Its kinda wierd.. Anywho...


The Swing by Alternative_Sack:

The wind whistled through the reeds of lake Aromana. The darkness covering the manor like a blanket. Or at least what used to be the manor. It was now an apartment. The St. Michael's manor destroyed, thrown away into the past, lost in the foggy mists of time.

Anna lay. Dormant in her sleep. Her face as still as the night beyond. A sound. A creak. It woke her from her slumber. she sat up in bed and anxiously glanced around the room. Her heart beating faster than her swimming mind. The noise again. Alas. It came from the out of bounds area behind the small patio behind the Block of flats. She peered out of the window. The swing. The old swing from many years before. Its rusty frame damaged from one hundred years of sitting. Its last user was hundreds of years before. And then she saw it. Him.

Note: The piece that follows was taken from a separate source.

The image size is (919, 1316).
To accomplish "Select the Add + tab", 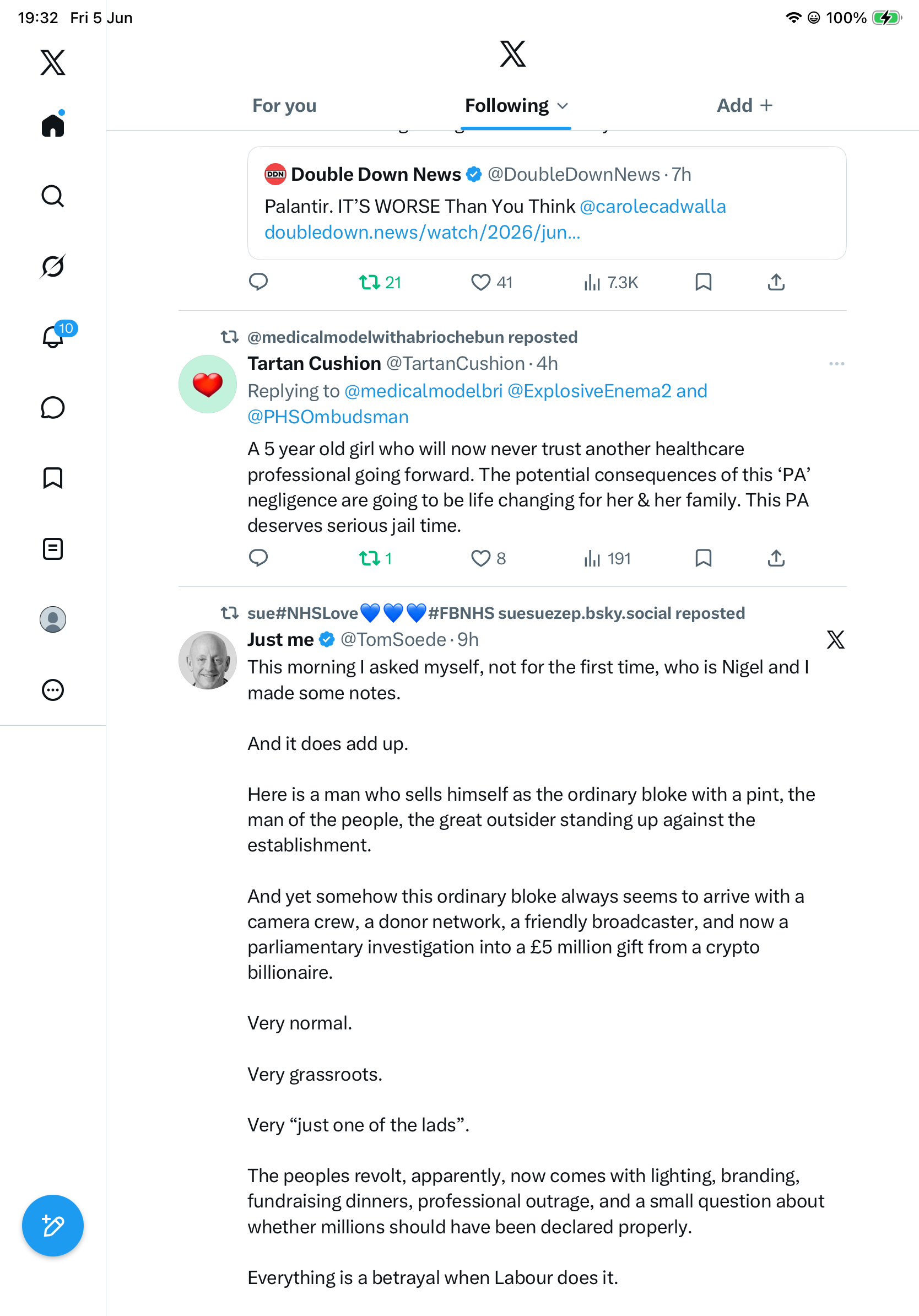I will coord(744,105).
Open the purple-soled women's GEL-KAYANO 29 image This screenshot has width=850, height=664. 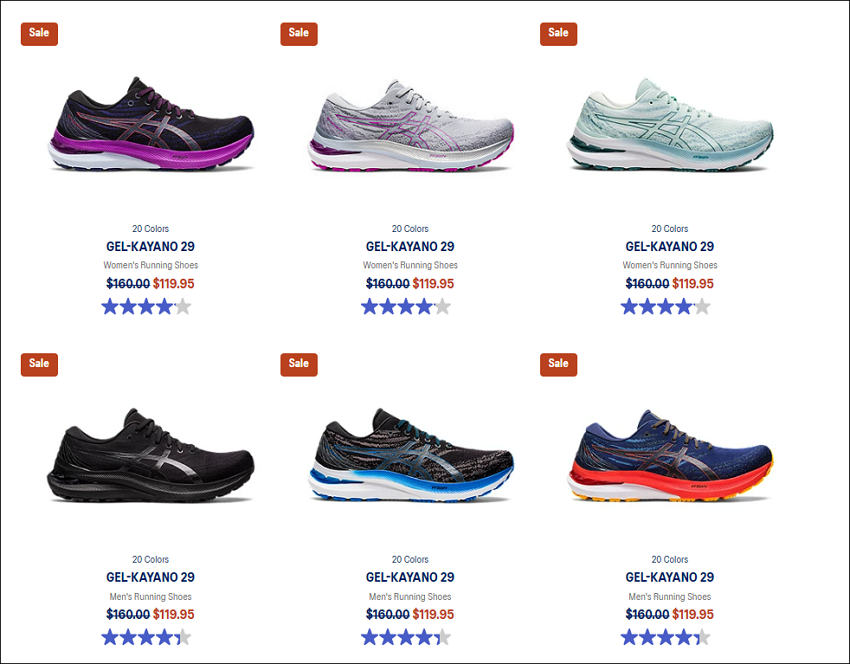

A boy. As white as snow. swinging, crying. His translucent body unbelievable.
Anna crept from the apartment. Down the stairs, out the back. Then stood the fence; An obstacle in her way. She climbed it. Half asleep. She got over but fell. She gashed her arm. A wound like a tear in a cloth. She cried. But she had to get a look at the boy. He turned round as she approached. he mouthed something. a silent scream. He gestured for her to turn. She did so and saw it. A man. as white as the boy. A flash of white and then no more.

Anna's mother never found Anna. She moved out of the flat in depression three weeks later. A new family moved in.
A girl, and a father. One night the girl was woken from her sleep by a creaking. She peered out the window and saw it. A girl, as white as snow.



By Alternative_Sack!

Hope you enjoyed! Thanks if you like. ha! Joking.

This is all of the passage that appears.